A pesquisa liderada por Katsuhiko Saido, químico e professor da Faculdade de Farmácia da Universidade de Nihon, Japão, foi apresentada anos passado em Washington, no 238º Encontro Nacional da American Chemical Society.
Até então, considerava-se que a principal ameaça do plástico aos animais derivava de problemas de asfixia e estrangulamento causados em criaturas que comessem ou se prendessem nos detritos – além de ser uma poluição desagradável à vista. Pensava-se que plástico demorava anos para se degradar. Saido, entretanto, afirma que materiais plásticos se decompõem rapidamente quando expostos às condições e temperaturas do mar aberto.

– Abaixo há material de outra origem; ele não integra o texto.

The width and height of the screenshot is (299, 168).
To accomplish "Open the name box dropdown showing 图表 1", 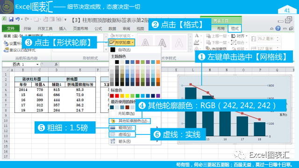I will [37, 64].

Quando decompostos, se dissolvem em químicos tóxicos que podem facilmente se espalhar pelo ambiente marinho, como o bisphenol A, causa de problemas no sistema hormonal de animais , podendo afetar a reprodução, juntamente com as substâncias conhecidas como oligômeros à base de poliestireno, que não existem na natureza. O isopor libera o monômero de estireno, uma substância reconhecidamente cancerígena, além de outros dois químicos derivados do estireno, que, acredita-se, também possam causar câncer.
O que faremos com esses resíduos no mundo plastificado em que vivemos? Nem tudo pode ser reciclado!
Fonte: Ciência Hoje






Tem muito lixo no mar. Semana passada eu vi uma matéria de uma superfície sólida maior que o território dos Estados Unidos que se formou de lixo no Oceano Pacífico. O mar está muito mais poluído do que a gente pensa. Isso é algo para se preocupar. E falando em salvar a natureza, qualquer notícia positiva é pouco. Aliás, qualquer ação que se faça a favor do meio ambiente é pouco perto da gravidade da situação.